We use ActiveMQ + Apache Camel which makes a pretty nice combo to achieve lots of generalised messaging and routing functionality.

mcsoft 2226 days ago

ies7 2226 days ago

I heard a lot of praise about Nats, but isn't it more like a kafka alternative? Someone new need to spend sometime grasping the stream concept.

mcsoft 2225 days ago

One practical reason we chose Nats over Kafka was that Nats doesn't need zookeeper for HA.

Nats doesn't provide message durability too, luckily it's not required for 95% of our use cases. Also, having NATS already implemented it's a natural move to use NATS Streaming for durability rather than introducing a completely new technology to your stack.

Less pieces - fewer chances something breaks.

jonathanoliver 2226 days ago

NATS by itself is designed to be more of an always-on style queuing system (the term they use is "dial tone") but doesn't handle node failures by itself.

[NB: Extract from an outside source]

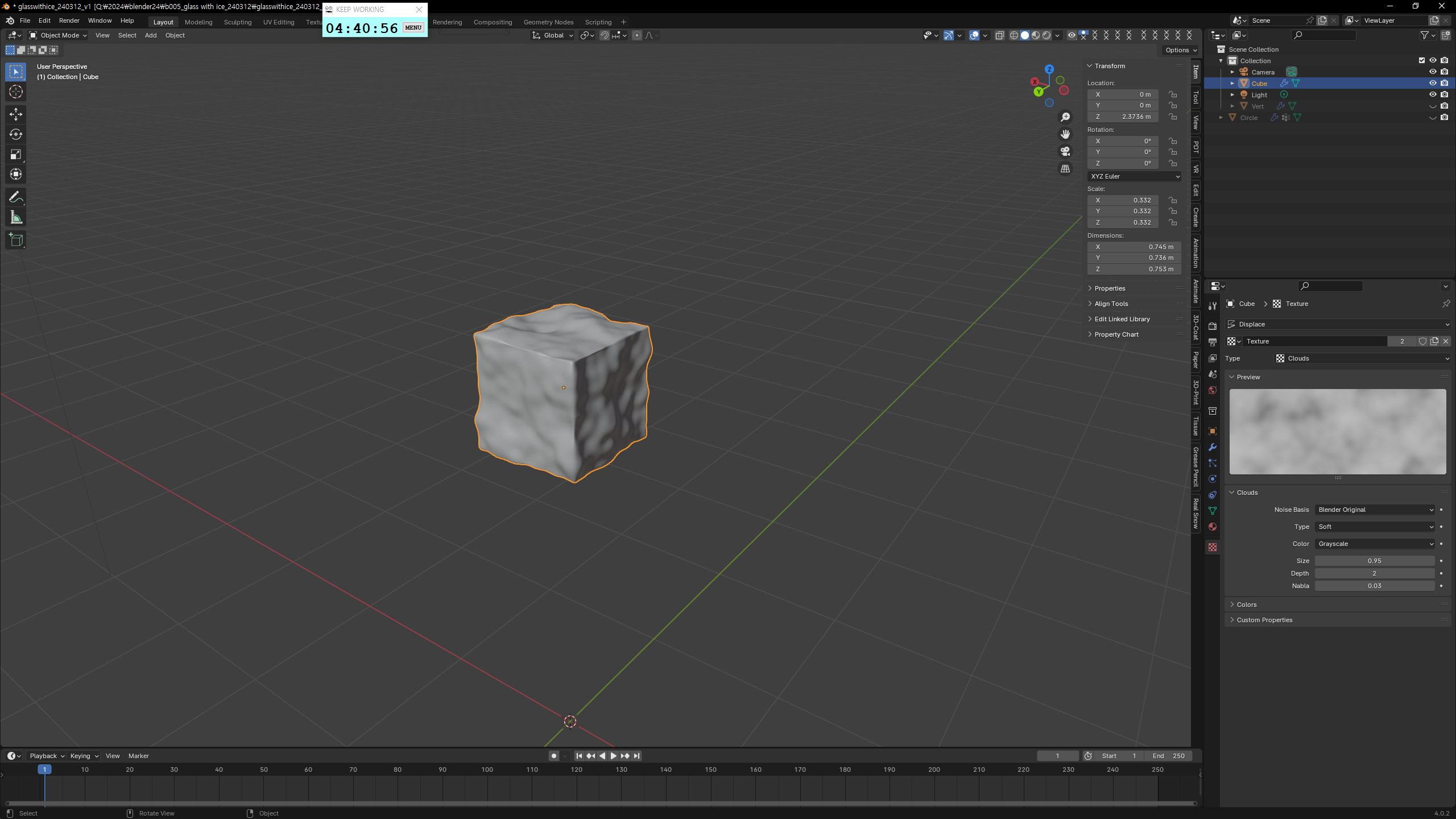Open the XYZ Euler rotation mode dropdown
This screenshot has width=1456, height=819.
point(1134,176)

If you're looking for a Kafka-flavored NATS, there's a new release I saw recently called LiftBridge that adds some durability to the NATS protocol.

shaklee3 2225 days ago

Someone mentioned this already below, but nats streaming also adds durability.

rhodin 2226 days ago

Disclaimer: I work for CloudAMQP

Yeah we hear you regarding AWS IOPS: for some type of loads and smaller plans we need to offer an alarm + an easy way to scale IOPS. It is something we're working on.

jv22222 2226 days ago

The biggest annoyance I found with RabbitMQ was that it could take up to 10-15 mins to restart if it had a lot of jobs.

This was back in 2015 - might be better now.

kchr 2225 days ago

Sounds like resource (design) issues to me.

ayush--s 2226 days ago

isn't Rabbitmq prone to "split brain" problem on HA setups?